For this exercise, return exactly the lines of the material below that begin at the one with "Task: Click the Цена column header" and stop after the one with "Sort by the Khách hàng column header".

_ _ _ _

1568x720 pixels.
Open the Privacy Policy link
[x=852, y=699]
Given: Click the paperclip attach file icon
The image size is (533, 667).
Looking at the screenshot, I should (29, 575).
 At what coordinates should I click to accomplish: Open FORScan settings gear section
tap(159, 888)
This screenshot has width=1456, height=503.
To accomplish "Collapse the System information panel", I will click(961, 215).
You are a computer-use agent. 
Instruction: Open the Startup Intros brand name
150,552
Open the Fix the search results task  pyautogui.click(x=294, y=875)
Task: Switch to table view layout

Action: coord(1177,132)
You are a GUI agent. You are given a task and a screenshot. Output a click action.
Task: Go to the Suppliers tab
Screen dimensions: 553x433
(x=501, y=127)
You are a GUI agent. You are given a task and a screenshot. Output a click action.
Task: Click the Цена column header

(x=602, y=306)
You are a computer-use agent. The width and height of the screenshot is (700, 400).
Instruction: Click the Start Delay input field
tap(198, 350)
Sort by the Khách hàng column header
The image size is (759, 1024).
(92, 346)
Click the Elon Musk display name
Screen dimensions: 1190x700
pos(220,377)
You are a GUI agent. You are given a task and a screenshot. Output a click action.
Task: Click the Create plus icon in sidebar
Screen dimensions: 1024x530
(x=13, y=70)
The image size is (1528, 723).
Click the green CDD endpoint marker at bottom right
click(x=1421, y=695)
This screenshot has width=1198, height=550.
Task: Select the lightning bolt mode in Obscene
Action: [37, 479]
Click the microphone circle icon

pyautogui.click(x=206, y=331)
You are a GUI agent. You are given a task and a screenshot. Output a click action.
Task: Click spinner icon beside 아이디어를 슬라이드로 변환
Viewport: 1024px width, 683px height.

_ _ _ _

## Response box
Task: Click the Цена column header

(x=602, y=306)
You are a computer-use agent. The width and height of the screenshot is (700, 400).
Instruction: Click the Start Delay input field
tap(198, 350)
Sort by the Khách hàng column header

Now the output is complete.